Monday, January 28, 2008

I wonder if I should try craigslist.com.

I’m working a theory that the perfect improv troupe meets the following criteria:
  • Four people or fewer
  • All single
  • All childless
  • All swear they will never get married and have children

I say this after my third attempt to put together a rehearsal schedule for the seven-person troupe I’m in. (Hint: It rhymes with Rantrum.) We almooooost had it: A social-life-obliterating series of Friday rehearsals.

Stupid people and their stupid relationships.

Over the years, I’ve seen more good improvisers lost to spouses and kids and…and lives. It’s heartbreaking, really. So it’s no surprise the majority of the improv universe is run by four categories of people:
  • Improvisers who’ve never been married
  • Improvisers whose spouses are OK, really, with them spending a lot of nights out
  • Improvisers married to or sleeping with other improvisers
  • Divorced improvisers

The first question friends who haven’t seen me in a while ask: “So, are you doing any of that improv stuff these days?” After I answer, they invariably say, “How do you
do all that?”

Easy. No husband. No kids. (And honestly, I can’t remember the last time I went out on more than one date with a guy who wasn’t an improviser. So…yeah.)

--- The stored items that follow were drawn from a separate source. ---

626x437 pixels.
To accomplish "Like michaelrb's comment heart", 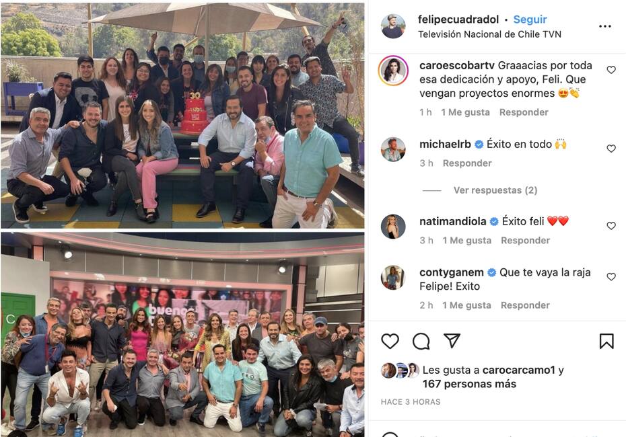I will click(611, 149).
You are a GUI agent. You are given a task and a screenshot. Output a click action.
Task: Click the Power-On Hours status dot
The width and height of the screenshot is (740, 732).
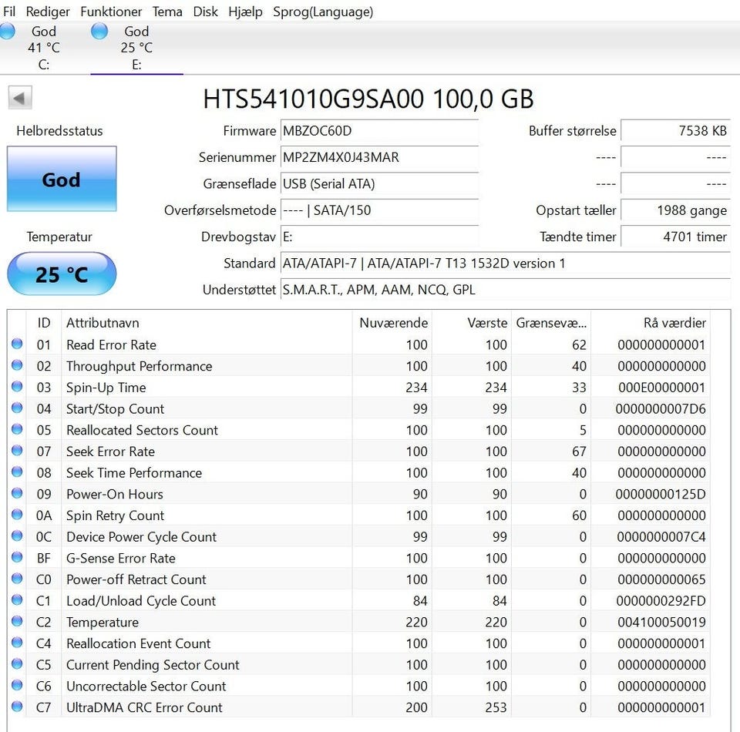[x=17, y=494]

So why bring this up? Because I think it has a lot to do with why small-market improv troupes never get as good as Chicago/NY/LA groups. In those cities, there are plenty of people who either want to—or actually do—make their livings performing and teaching. They arrange their lives around improv.

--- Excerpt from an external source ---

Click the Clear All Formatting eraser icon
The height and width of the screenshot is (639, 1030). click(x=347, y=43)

Here, we fit improv into our lives. Which means a weekly rehearsal feels like a lot. And monthly shows are the average. And many casts are comprised in large part of people with five or fewer years’ experience, while the most experienced improvisers ultimately play the fewest shows.

Because of this, we don’t have a community of elders who teach the classes you
have to take and perform the shows where everyone goes to see how it’s done. We don’t have the TJs and Daves, the Susan Messings, the Beer Shark Mice of the world.

It’s not just about talent. It’s about life choices.


Maybe I'll put out a want-ad for the perfect troupe. 

8 comments:

  1. No one in Rantrum has kids. So you all have that going for you.

    I am liking the the fact the the Trip Fives are now only four. It just means more scenes with me, and i like scenes with me. Me me me.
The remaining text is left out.